◆ **WHAT IS BEING ASKED**:
Output the records from the line with "You are a computer-use" up to and including the line with "Open the Location" as a two-column CSV with columns request and answer. Each row holds one request's text and its answer, with each value in a single quoted field and line breaks replaced by spaces.

◆ **TASK DATA**:
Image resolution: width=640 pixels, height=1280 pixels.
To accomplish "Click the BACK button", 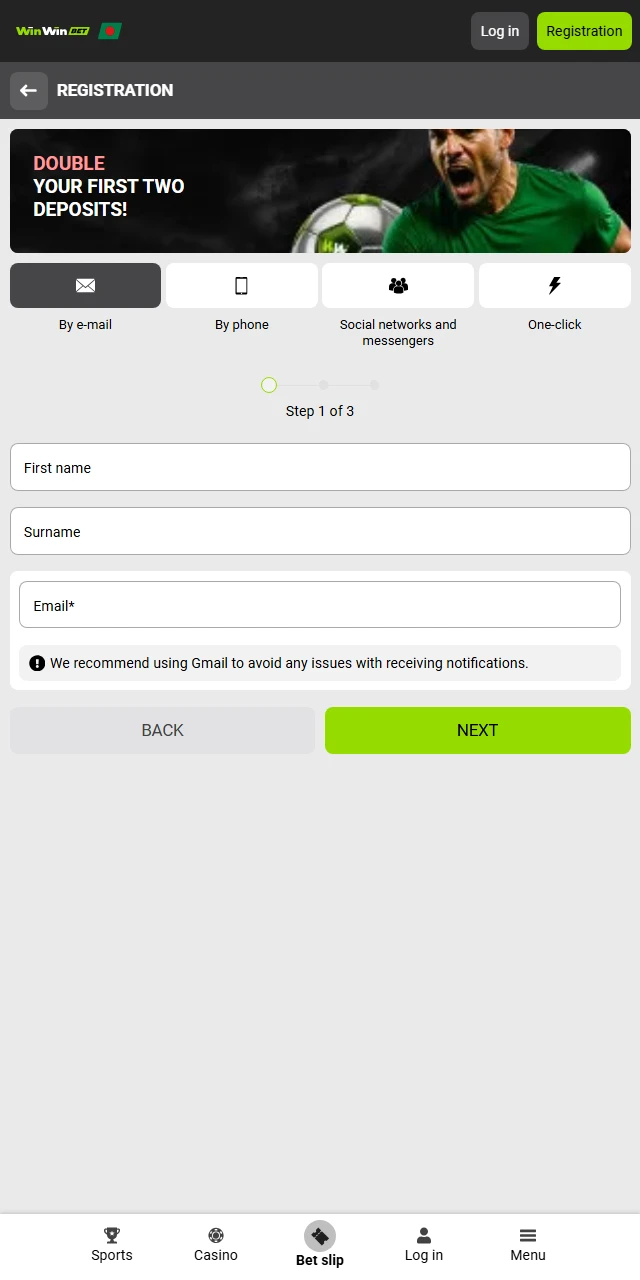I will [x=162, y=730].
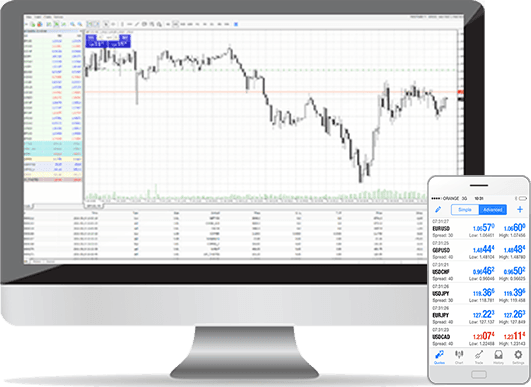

...

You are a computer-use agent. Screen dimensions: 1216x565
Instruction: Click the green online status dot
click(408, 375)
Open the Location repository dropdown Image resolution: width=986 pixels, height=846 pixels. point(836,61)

◆ **EXERCISE SOLUTION**:
request,answer
"You are a computer-use agent. Screen dimensions: 1216x565 Instruction: Click the green online status dot","click(408, 375)"
"Open the Location repository dropdown Image resolution: width=986 pixels, height=846 pixels.","point(836,61)"